Your task:
In the passage below about wealth and welfare, why does the writer say Gates, rather than a poorer investor, brought down Arif Naqvi? Explain in one to three sentences.

Provided passage:
If there is a partial order then, by Zorn's lemma, that 'absurd' total order must also exist. 

To revert to my example above (the one derived from Pigou), the idea that a thousand dollars matters almost not at all to Bill Gates and matters enormously to someone who is about to lose the roof over his or her head, is not at all absurd.

Why did Gates, and not some poorer investor, bring down my old pal Arif Naqvi? The answer is that Gates is so rich that he can afford to make an example of 'impact investing' Private Equity guys who are cutting corners rather than their costs. The very very rich can have higher not lower opportunity cost for a relatively small tax or other fiduciary liability. It is worth their while to switch jurisdiction to escape that liability while the ordinary businessman has no choice but to grin and bear it. 

Again, one does not need to suppose that welfare is simply a function of monetary income,

It is, if you add in imputed elements for things like owner occupation of housing, good health, etc.

Data segment:
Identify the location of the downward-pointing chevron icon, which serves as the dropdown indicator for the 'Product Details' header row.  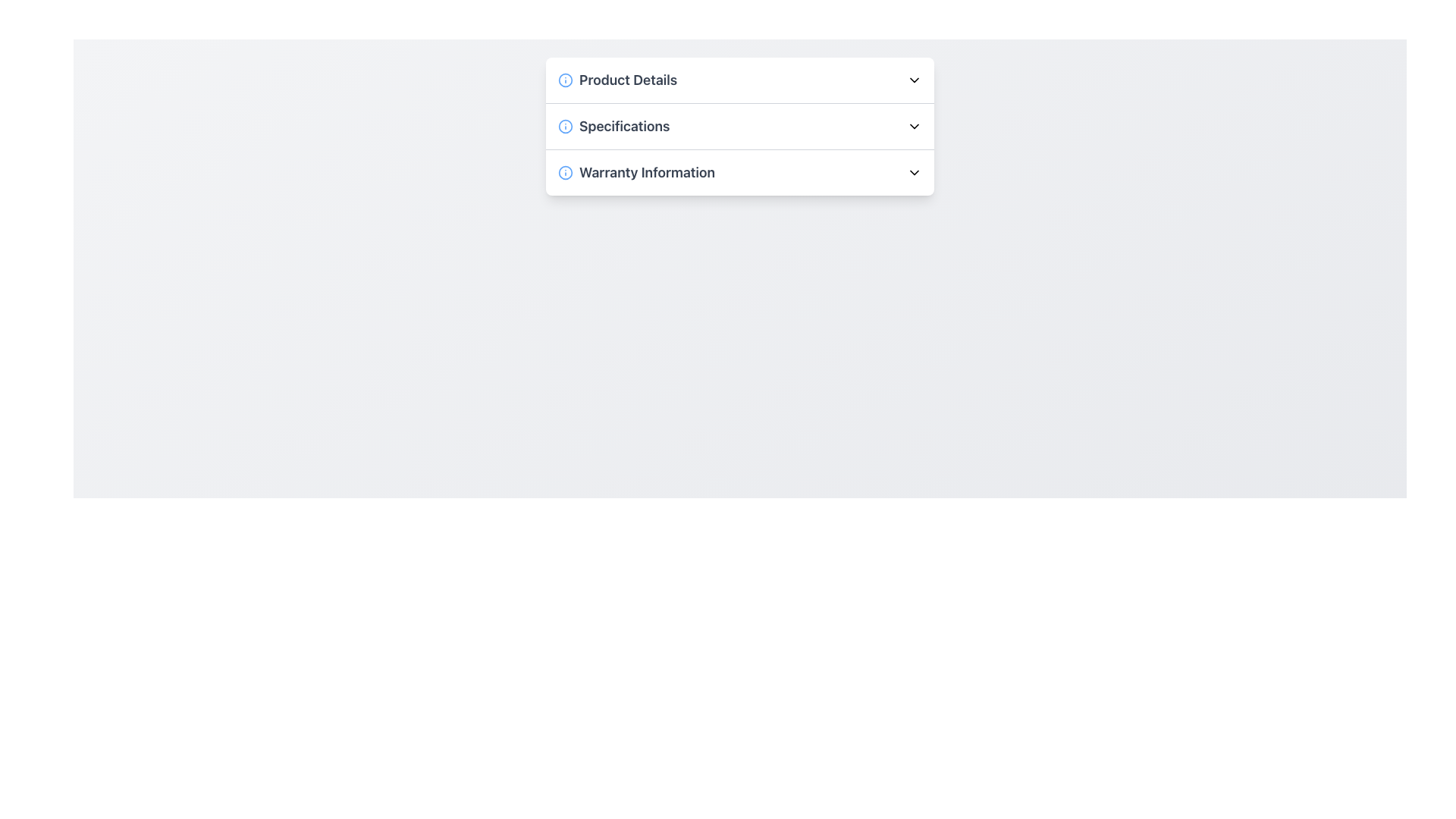
(913, 80).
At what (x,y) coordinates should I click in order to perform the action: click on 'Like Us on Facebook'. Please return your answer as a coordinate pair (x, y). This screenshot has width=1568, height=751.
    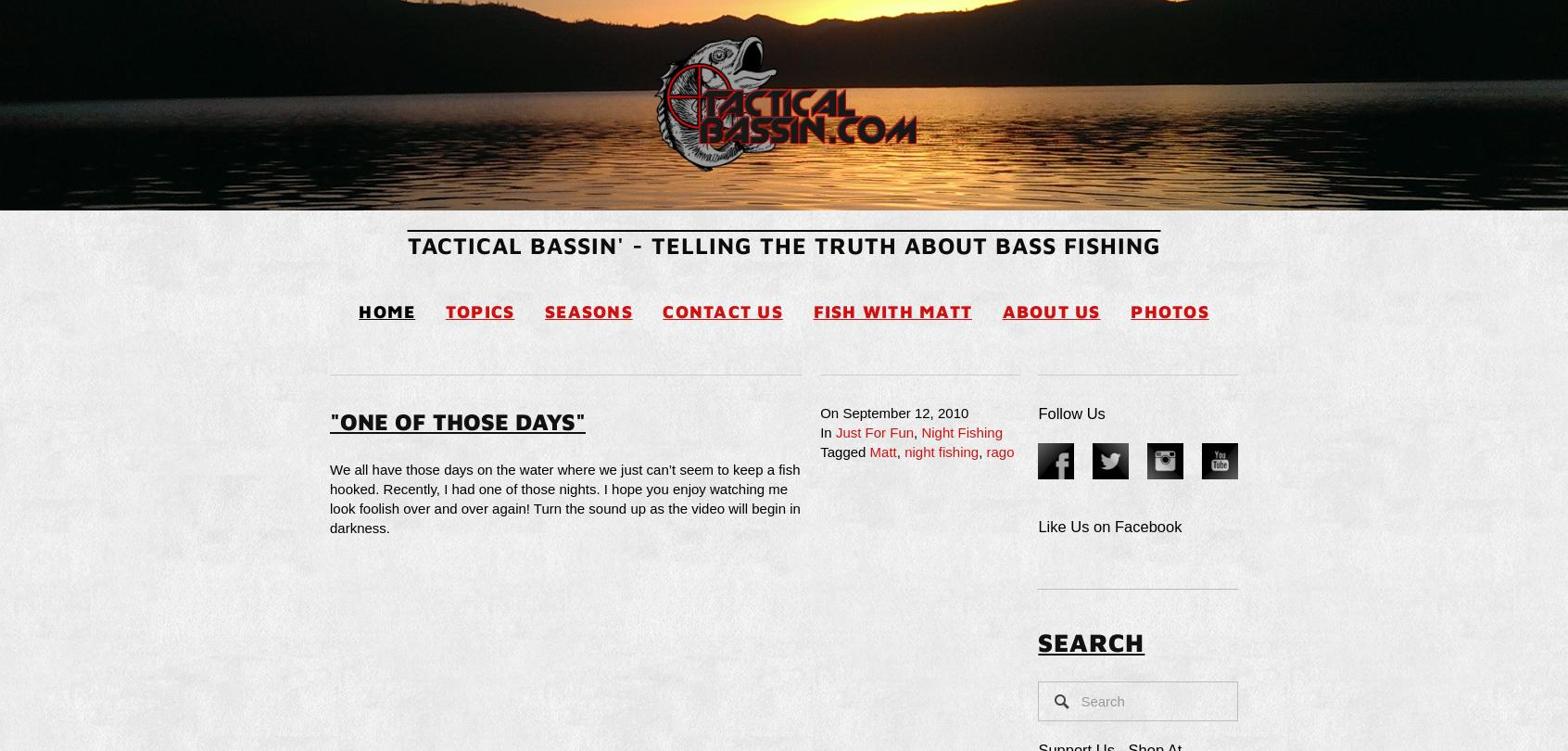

Result:
Gates is so rich that he can afford to make an example of "impact investing" private equity figures who cut corners rather than their costs. The writer adds that the very rich can have a higher, not lower, opportunity cost for a relatively small tax or fiduciary liability.